Researchers who have argued against a qualitative distinction between the short- and long-range motion systems have also proposed that all motion perception can be modeled with some variation of a Reichardt detector (e. g. , Cavanagh & Mather, 1989). Token-based schemes are viewed skeptically. Adelson and Bergen (1985, p. 284) criticized feature-based schemes for not making precise claims about which figural properties are explicitly represented. Ramachandran and Cavanagh (1987) asked, "How does the visual system know which spot goes with which? Our answer is that the visual system doesn't care"; instead, the short-range motion signal derived from the low spatial frequencies of the stimulus is "spontaneously attributed to the spots themselves" (p. 105).
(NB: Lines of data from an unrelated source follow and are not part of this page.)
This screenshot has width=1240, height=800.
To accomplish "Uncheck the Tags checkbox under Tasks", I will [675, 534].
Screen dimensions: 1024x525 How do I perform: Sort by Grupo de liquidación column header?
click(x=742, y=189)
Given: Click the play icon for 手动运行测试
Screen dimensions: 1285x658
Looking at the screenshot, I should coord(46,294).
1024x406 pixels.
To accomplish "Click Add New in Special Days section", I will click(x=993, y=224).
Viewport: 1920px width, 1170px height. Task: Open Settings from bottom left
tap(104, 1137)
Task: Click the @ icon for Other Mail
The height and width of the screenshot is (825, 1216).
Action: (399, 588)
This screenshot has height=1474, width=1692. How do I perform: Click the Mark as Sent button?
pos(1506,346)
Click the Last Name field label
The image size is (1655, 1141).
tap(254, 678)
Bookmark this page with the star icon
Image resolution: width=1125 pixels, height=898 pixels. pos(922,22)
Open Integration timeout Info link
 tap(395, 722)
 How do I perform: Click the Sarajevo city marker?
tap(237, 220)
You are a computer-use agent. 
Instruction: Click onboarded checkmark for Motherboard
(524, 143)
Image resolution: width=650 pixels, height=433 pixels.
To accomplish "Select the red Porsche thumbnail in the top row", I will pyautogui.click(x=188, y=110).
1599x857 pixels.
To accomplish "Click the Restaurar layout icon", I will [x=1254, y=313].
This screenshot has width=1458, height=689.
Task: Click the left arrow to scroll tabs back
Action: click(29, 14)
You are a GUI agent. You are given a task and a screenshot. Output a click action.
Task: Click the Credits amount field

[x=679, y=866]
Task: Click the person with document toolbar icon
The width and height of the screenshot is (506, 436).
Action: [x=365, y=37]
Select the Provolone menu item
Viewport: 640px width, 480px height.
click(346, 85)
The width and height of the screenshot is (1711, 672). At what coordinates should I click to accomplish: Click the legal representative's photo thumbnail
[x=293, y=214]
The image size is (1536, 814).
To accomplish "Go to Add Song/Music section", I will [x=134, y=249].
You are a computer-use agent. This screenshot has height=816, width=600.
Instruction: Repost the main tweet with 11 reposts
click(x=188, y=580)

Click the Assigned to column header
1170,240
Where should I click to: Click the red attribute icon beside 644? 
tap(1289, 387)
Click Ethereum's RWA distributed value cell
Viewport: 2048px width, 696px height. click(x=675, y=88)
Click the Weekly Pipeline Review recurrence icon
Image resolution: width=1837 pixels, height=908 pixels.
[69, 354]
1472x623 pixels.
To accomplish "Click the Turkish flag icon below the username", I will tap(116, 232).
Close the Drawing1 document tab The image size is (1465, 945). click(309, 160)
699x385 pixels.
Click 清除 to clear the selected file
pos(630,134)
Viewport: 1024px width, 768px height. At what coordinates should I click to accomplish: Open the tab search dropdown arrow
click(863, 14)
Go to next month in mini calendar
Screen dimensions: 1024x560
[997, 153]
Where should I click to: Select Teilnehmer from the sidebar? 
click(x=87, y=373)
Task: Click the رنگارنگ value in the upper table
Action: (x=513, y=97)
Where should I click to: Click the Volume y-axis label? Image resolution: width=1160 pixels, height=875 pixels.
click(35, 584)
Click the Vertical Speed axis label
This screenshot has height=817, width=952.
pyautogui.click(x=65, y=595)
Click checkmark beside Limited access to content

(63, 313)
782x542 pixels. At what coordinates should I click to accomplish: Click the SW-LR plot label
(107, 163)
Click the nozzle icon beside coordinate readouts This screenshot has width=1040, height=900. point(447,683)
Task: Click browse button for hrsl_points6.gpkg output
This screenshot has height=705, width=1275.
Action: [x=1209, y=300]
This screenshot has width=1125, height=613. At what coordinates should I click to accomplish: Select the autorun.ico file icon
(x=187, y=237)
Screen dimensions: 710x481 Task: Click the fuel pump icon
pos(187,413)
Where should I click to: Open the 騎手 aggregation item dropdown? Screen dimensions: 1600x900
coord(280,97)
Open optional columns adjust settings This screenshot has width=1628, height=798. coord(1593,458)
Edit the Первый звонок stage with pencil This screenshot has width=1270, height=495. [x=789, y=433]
One problem with this position is that it mistakenly equates the detection of element motion with the maintenance of element identity. Typical correlator models (e. g. , Dawson & Di Lollo, 1990; Reichardt, 1961; van Santen & Sperling, 1984) generate a numeric value that can be interpreted as asserting that "motion to the left was detected in the display" or "no motion was detected in the display. " However, these assertions are quite different from the assertion that "Frame 1 element x and Frame 2 element y are the same entity," which in some cases may be completely unrelated to movement. For instance, the states of the motion correspondence network represent assertions about element identities when no movement has occurred (e. g. , Figure 7a). Similarly, motion signals can be generated for displays in which elements may not have been individuated (e. g. , Daugman, 1988; Mather, 1984).

A token-based model—the motion correspondence network—can generate both long- and short-range identity matches for a bistable display. The Ternus configuration (Ternus, 1938) has long been studied by apparent-motion researchers. The display consists of a group of three elements that are translated in one direction from Frame 1 to Frame 2. The amount of translation is such that two stimulus locations in both Frame 1 and Frame 2 always represent the position of an element (see Figure 9). The Ternus configuration can support two motion percepts. One is the group motion percept, in which all three elements are perceived to translate in one direction as a whole group (Figure 9a). The other is the element motion percept, in which two elements remain stationary while the third moves from one end of the group to the other (Figure 9b). In the context of the two-process distinction, researchers have argued that the long-range system generates the group motion percept and that the short-range system generates the element motion percept (e. g. , Braddick & Adlard, 1978; Pantle & Picciano, 1976).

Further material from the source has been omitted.